Any acronym that purports to represent a broad range of gender and sexual identities will fall short, particularly when these identities continue to evolve now that societies and queer communities are becoming more accepting of a fluidity of sexual orientations and classifications beyond a gender binary. The omission that stands out most for me is Two-Spirit identity. True, Two-Spirit also isn’t expressly noted in LGBT or LGBTQ, but those acronyms use the G and the Q respectively to represent a catchall for a broader community. As acronyms get longer to expressly represent more people, the perceived omissions come off more as slights which offend. What about me? QUILTBAG2 anyone?
I suppose I could get behind QUILTBAG if it took off. To be sure, it rolls off the tongue easier than LGBT or LGBTQ or—deep breath—LGBTQIA2S+. I appreciate that. News anchors, reporters, well-intentioned queer allies and the like must surely hope QUILTBAG sticks.
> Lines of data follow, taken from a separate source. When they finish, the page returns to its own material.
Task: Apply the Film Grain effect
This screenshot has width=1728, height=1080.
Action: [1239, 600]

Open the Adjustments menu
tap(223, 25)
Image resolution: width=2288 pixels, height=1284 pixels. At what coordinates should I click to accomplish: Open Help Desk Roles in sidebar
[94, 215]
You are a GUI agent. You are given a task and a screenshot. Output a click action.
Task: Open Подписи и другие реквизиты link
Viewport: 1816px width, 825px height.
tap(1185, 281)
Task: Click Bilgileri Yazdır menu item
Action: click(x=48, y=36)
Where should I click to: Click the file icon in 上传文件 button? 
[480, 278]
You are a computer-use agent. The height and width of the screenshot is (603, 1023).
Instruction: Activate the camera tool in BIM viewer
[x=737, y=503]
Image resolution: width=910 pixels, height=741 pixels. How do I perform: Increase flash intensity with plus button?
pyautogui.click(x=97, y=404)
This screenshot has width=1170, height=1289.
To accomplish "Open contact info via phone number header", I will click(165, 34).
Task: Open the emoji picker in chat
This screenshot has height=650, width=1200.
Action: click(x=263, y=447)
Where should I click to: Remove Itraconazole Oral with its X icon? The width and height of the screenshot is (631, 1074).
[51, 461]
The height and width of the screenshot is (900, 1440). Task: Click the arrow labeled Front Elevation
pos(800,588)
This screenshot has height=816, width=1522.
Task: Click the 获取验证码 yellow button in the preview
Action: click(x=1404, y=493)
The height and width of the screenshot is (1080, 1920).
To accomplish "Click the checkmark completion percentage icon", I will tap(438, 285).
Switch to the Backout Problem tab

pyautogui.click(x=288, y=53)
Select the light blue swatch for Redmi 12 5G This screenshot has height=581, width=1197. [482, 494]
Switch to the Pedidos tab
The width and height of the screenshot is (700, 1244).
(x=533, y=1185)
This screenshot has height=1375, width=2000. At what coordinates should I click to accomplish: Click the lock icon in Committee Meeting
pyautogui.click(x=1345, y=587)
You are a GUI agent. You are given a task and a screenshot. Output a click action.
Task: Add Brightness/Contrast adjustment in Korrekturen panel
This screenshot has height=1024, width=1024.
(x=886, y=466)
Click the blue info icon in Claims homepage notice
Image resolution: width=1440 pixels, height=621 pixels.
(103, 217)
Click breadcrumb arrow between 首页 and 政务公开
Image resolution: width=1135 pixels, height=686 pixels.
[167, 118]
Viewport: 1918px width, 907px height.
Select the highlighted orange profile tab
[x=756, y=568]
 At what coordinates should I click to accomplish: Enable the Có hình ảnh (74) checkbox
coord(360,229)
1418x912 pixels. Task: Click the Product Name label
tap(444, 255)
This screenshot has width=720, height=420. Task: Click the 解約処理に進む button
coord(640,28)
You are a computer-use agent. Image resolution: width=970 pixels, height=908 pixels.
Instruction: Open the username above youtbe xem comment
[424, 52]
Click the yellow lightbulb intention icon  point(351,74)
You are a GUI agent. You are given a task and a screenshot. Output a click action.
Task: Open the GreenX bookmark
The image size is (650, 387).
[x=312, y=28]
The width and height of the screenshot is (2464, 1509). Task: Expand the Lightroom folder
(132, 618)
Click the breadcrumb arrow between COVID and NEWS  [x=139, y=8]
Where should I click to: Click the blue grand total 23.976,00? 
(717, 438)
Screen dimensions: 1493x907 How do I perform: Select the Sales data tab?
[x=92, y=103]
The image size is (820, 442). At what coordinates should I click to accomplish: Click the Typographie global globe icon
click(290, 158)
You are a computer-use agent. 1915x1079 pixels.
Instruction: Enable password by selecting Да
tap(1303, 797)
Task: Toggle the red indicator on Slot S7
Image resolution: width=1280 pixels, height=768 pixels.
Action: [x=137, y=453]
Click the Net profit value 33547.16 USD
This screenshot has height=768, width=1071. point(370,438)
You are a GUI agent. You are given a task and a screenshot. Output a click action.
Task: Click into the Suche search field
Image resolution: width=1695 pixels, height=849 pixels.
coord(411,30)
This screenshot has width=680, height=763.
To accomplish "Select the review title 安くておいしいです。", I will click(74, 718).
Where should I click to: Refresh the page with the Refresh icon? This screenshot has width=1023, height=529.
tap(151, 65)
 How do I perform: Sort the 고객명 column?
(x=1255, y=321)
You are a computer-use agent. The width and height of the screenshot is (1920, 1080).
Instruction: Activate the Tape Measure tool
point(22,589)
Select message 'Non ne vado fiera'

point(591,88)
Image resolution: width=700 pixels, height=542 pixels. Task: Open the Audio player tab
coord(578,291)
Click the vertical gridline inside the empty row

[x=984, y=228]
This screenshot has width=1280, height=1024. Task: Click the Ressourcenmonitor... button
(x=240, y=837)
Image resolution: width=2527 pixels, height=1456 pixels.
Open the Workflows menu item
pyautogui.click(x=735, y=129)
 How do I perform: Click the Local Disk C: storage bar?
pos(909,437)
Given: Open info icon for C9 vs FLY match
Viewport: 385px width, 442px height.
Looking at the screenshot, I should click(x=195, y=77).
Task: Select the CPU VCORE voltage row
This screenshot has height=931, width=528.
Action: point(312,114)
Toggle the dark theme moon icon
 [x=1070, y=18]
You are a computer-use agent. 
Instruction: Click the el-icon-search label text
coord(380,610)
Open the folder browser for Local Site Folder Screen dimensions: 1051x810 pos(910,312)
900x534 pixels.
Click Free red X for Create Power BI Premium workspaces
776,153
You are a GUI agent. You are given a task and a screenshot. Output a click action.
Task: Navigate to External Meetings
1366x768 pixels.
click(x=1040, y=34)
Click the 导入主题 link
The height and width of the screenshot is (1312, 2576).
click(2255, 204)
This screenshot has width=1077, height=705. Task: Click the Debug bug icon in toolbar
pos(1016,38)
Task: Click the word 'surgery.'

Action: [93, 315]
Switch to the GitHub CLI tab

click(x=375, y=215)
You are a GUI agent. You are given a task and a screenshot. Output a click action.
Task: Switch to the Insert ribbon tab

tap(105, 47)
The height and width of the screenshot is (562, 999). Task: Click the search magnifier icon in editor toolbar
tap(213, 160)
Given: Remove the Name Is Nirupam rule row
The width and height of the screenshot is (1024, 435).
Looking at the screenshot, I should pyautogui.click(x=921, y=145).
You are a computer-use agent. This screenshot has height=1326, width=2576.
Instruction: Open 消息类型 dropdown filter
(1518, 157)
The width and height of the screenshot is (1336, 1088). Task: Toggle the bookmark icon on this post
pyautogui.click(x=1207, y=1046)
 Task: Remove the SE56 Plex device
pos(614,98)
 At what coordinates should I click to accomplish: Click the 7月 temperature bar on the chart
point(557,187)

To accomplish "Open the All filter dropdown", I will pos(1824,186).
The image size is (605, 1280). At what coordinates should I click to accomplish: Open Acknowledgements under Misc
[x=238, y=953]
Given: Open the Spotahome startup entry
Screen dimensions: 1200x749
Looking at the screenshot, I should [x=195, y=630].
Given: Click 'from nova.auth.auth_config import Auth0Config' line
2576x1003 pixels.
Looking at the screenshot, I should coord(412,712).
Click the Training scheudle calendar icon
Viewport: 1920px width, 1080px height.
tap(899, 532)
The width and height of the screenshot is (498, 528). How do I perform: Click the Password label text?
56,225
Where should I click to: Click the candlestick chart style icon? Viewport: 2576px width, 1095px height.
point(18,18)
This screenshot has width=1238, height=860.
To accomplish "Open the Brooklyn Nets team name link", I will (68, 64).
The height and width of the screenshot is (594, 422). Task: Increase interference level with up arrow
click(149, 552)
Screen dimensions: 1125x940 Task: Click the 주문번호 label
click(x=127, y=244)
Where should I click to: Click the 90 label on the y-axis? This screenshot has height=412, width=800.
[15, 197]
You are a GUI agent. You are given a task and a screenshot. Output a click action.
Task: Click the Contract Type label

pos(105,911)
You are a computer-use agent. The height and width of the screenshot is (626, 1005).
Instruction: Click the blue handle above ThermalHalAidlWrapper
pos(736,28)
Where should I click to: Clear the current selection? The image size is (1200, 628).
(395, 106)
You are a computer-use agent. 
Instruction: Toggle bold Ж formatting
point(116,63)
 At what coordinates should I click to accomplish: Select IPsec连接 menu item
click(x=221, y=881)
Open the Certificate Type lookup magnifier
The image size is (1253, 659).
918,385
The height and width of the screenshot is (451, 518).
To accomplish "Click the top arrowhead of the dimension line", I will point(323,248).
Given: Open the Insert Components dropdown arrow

But it hasn’t. It doesn’t even make an appearance under the “Variants” subheading of Wikipedia’s LGBT entry despite the fact a quick Google shows the acronym going back to 2012 at least. Maybe I’m not the only queer who has concerns about knitting needle nightmares. Maybe there are butch femmes and leather daddies who see the quilting image as something stereotypically feminine. Maybe we’re all just labeled out. I appreciate that, too.
[1] Such an odd expression, isn’t it? Being as I’m SIGNIFICANTLY larger than a potato bug or an earthworm, how is that even possible? Plus, I don’t think I could tolerate the dank, musty environment.